EXERCISE DETAILS
How many lines of the data include the string "arrow"? State that number alone.

RECORDS PROVIDED

▽

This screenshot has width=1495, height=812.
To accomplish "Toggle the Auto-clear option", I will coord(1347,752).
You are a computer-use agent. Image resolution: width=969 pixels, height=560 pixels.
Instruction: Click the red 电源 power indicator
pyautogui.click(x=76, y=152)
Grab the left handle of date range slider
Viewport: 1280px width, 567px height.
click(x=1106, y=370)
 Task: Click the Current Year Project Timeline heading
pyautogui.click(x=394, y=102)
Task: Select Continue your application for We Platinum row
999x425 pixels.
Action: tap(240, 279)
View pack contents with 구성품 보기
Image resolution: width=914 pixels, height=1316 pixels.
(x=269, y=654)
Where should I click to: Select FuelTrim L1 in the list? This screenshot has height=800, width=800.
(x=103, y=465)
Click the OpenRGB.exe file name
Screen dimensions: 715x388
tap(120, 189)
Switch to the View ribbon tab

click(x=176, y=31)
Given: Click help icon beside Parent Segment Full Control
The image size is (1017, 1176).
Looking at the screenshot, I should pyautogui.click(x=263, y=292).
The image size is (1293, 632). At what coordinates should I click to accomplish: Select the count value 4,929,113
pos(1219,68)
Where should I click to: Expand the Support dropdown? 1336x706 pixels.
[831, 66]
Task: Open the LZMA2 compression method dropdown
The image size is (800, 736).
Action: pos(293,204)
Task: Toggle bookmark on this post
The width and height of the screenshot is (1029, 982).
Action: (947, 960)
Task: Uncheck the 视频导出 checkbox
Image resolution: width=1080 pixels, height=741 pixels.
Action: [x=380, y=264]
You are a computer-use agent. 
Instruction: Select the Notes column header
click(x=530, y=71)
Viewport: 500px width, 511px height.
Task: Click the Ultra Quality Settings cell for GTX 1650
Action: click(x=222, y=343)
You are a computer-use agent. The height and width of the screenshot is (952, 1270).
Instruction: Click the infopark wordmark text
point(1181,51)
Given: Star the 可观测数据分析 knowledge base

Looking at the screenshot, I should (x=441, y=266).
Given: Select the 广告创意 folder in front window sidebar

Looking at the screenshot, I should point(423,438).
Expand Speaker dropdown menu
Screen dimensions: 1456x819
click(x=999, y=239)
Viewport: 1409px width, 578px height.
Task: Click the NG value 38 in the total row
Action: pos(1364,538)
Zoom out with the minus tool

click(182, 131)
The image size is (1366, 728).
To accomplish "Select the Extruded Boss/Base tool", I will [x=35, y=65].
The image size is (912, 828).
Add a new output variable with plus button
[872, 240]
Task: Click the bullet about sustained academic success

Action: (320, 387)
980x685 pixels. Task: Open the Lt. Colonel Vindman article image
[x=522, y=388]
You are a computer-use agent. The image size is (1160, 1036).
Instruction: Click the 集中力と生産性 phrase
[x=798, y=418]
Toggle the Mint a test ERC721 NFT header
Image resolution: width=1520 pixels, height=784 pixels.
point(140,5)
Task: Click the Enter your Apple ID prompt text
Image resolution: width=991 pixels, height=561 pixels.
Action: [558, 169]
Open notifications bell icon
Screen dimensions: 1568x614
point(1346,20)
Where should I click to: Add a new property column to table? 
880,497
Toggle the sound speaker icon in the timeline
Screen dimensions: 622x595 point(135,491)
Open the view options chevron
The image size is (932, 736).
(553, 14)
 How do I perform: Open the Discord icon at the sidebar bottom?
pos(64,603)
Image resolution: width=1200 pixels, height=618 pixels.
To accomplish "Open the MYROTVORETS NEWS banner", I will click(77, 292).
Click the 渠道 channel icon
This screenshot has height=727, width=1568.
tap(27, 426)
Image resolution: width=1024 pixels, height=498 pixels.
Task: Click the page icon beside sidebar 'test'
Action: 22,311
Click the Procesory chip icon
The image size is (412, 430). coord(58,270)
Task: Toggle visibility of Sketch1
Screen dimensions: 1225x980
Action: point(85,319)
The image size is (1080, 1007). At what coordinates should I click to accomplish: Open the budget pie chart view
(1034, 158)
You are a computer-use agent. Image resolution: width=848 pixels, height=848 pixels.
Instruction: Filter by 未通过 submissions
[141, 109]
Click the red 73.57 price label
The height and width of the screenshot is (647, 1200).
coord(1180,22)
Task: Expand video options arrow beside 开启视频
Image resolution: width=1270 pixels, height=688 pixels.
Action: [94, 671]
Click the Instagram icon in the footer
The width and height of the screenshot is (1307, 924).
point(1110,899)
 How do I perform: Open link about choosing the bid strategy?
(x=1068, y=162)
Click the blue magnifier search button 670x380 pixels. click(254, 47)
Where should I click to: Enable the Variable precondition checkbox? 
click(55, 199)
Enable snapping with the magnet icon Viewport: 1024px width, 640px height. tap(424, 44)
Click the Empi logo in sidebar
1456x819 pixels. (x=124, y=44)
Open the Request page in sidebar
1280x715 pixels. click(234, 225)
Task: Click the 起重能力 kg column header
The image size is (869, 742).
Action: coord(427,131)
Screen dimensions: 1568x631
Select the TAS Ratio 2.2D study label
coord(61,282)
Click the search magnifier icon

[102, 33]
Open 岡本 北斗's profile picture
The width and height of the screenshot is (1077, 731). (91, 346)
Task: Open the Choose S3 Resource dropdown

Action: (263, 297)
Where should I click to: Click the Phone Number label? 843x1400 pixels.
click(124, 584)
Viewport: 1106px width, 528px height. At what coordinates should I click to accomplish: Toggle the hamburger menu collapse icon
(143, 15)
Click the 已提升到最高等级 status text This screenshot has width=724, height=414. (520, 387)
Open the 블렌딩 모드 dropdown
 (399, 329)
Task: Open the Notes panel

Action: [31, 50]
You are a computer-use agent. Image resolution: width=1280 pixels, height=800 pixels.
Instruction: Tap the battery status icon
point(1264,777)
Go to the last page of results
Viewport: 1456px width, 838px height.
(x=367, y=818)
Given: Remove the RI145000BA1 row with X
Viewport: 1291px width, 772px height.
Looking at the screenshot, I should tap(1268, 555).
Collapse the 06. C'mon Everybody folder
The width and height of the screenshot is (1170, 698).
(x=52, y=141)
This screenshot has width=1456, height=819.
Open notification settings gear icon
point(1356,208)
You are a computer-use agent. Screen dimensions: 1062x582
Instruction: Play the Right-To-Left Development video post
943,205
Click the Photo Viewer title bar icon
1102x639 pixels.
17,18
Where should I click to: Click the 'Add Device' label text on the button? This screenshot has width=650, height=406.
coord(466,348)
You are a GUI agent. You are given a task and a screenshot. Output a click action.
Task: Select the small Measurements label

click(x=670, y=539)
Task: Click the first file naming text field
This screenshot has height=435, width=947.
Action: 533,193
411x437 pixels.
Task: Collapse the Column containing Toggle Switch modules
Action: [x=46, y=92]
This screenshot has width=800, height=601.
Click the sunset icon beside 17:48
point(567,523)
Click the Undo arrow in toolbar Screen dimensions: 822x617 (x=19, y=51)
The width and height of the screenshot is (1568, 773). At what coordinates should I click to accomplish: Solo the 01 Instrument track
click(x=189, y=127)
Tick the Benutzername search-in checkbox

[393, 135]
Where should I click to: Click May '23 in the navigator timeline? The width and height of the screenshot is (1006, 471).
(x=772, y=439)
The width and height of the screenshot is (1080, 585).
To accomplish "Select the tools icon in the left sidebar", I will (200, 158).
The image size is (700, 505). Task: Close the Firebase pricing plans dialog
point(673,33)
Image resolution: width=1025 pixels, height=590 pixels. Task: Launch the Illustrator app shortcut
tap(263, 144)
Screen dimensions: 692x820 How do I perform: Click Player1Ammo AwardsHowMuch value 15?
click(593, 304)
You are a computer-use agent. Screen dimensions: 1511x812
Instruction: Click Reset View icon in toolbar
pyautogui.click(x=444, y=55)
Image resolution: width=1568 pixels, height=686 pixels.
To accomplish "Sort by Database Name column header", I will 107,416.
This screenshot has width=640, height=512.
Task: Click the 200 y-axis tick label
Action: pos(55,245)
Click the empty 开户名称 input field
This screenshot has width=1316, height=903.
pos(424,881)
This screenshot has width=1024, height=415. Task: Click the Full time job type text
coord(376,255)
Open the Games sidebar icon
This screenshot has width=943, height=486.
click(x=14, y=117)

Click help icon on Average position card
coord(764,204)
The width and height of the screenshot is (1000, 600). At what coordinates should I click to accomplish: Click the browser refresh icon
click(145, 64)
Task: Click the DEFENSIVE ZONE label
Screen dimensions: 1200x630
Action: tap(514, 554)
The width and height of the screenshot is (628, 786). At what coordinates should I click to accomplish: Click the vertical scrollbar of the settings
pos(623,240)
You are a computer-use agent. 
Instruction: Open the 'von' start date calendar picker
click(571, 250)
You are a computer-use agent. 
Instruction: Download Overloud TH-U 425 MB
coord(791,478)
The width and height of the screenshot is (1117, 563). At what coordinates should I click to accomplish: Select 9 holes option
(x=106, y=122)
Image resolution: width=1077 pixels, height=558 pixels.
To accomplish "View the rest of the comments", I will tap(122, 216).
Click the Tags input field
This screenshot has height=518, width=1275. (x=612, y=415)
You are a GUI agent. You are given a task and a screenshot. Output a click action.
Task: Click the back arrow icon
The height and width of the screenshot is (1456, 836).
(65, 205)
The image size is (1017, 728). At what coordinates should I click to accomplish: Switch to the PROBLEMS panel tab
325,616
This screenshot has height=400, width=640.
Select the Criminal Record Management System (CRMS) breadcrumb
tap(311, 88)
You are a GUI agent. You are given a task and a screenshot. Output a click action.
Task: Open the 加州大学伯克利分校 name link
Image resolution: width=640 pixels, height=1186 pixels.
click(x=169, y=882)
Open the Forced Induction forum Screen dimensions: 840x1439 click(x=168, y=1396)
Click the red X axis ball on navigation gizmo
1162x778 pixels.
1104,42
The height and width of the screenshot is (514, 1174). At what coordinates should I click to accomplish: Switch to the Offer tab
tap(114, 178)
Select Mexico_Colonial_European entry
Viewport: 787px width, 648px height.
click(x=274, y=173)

△

TASK SOLUTION
3